# Einem Array Werte zuweisen. (illegal start of expression)



## Fischi (22. Jul 2005)

Hallo, kann mir bitte jemand sagen, warum die folgende Zuweisung nicht klappt und ob es ähnlich einfache Zuweisungsmöglichkeiten gibt (ohne extra eine neue Variable zu erstellen).

*Geht leider nicht:*

int[] test = new int[3];
test = {1,2,3};

-> _illegal start of expression_



*Lästiger Umweg:*

int[] test = new int[3];
int[] tempvar = {1,2,3};
test = tempvar;



Gibts denn keinen einfacheren Weg als manuell eine "Zwischenvariable" zu erzeugen?
Tschüss


----------



## Fischi (22. Jul 2005)

p.s.

_int[] test = {1,2,3};_

ist nicht gemeint, sondern eine Zuweisung die auch nachträglich erfolgen kann.


----------



## Roar (22. Jul 2005)

test = new int[]{1, 2, 3};
oder jeden index einzeln


----------



## Bleiglanz (23. Jul 2005)

die massenzuweisung

{1,2,3,....}

ist in java NUR bei der erzeugung mit new erlaubt!

"später" muss man tatsächlich mit einer Schleife arbeiten...


----------



## Fischi (23. Jul 2005)

Ja ok danke!


----------

* * * * * * * * *

[AUFGABE 1]: Schreibe aus der Forendiskussion den Abschnitt ab, der bei "ist in java" beginnt und bei "Ja ok danke!" endet.
[AUFGABE 2]: Wann ist die Massenzuweisung in Java laut Bleiglanz in der Forendiskussion erlaubt?

[DATEN]:
* * * * * * * * *

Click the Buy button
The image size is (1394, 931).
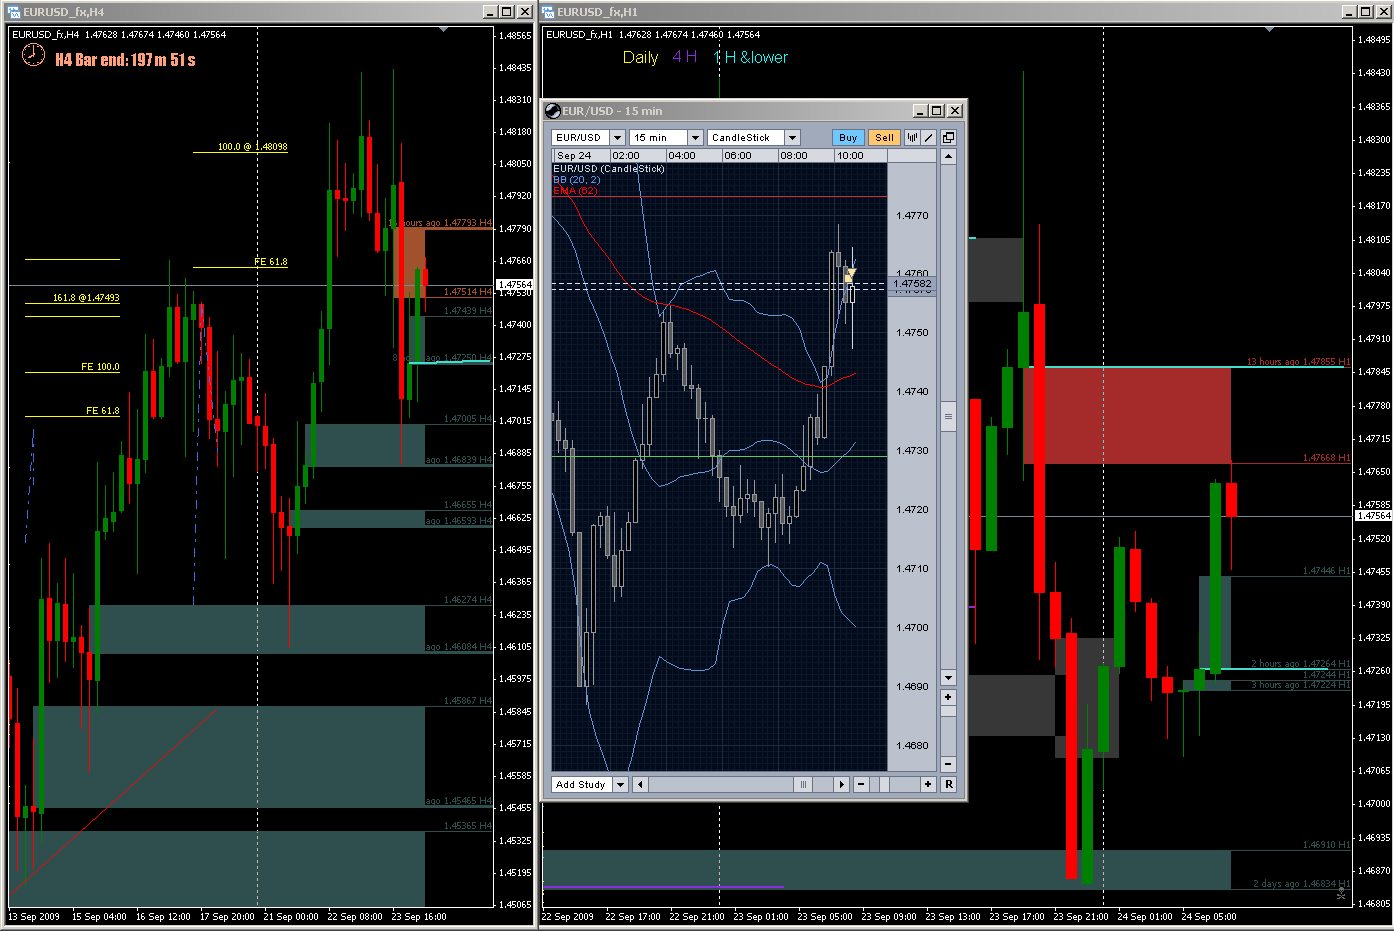pyautogui.click(x=848, y=138)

* * * * * * * * *

[RICHTIGE ANTWORT 1]:
ist in java NUR bei der erzeugung mit new erlaubt!

"später" muss man tatsächlich mit einer Schleife arbeiten...


----------



## Fischi (23. Jul 2005)

Ja ok danke!

[RICHTIGE ANTWORT 2]: Nur bei der Erzeugung mit new.